### DADOS DO EXERCÍCIO

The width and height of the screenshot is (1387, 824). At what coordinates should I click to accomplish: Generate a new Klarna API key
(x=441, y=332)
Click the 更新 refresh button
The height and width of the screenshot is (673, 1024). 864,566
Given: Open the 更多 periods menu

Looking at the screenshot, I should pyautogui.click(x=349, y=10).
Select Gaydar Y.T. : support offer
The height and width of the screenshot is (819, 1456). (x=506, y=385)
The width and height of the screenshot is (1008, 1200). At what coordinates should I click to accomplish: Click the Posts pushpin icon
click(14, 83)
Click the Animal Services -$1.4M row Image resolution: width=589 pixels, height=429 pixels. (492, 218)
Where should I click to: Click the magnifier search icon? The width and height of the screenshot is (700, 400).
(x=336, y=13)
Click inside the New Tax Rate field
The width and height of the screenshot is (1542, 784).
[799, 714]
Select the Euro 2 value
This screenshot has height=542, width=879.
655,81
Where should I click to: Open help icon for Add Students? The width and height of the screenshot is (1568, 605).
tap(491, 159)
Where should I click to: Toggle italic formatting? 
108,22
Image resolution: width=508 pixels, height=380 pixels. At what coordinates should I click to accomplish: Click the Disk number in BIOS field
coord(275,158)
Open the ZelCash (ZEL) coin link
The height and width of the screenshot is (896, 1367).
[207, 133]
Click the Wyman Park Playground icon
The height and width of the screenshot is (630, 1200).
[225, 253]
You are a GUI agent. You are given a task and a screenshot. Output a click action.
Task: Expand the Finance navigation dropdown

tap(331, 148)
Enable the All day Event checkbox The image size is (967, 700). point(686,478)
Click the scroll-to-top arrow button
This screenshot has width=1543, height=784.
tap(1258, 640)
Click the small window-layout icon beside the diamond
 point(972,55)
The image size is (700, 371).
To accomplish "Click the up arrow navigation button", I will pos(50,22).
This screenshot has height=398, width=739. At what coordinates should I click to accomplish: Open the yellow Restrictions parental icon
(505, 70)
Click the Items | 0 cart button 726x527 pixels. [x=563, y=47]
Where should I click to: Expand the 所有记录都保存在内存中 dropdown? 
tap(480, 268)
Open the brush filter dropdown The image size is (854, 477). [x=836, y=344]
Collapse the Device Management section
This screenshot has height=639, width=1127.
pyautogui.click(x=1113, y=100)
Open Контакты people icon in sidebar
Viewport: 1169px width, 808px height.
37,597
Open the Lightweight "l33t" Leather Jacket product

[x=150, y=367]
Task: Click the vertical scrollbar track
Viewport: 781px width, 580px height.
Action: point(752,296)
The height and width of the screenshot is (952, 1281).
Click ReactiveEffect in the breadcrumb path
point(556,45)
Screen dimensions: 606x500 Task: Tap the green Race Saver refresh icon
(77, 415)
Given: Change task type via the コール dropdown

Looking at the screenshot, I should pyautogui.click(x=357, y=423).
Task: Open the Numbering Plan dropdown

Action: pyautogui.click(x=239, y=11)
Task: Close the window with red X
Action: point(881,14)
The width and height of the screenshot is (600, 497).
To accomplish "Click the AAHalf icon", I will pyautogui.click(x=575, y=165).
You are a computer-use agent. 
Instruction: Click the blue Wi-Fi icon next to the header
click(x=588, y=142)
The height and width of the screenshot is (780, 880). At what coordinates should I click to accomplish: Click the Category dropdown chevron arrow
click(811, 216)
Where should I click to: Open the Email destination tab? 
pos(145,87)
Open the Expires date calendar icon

### PROBLEMA PROPOSTO
Por favor, transforme em uma tabela Markdown as linhas que vão da linha que contém "Given: Change task type via the コール dropdown" até a linha que contém "will pyautogui.click(x=575, y=165).", incluindo as duas, e deixe de fora as linhas em branco. Use as colunas Posição, com o número de ordem de cada linha, e Texto, com a própria linha.

### RESPOSTA DO EXERCÍCIO
| Posição | Texto |
|---|---|
| 1 | Given: Change task type via the コール dropdown |
| 2 | Looking at the screenshot, I should pyautogui.click(x=357, y=423). |
| 3 | Task: Open the Numbering Plan dropdown |
| 4 | Action: pyautogui.click(x=239, y=11) |
| 5 | Task: Close the window with red X |
| 6 | Action: point(881,14) |
| 7 | The width and height of the screenshot is (600, 497). |
| 8 | To accomplish "Click the AAHalf icon", I will pyautogui.click(x=575, y=165). |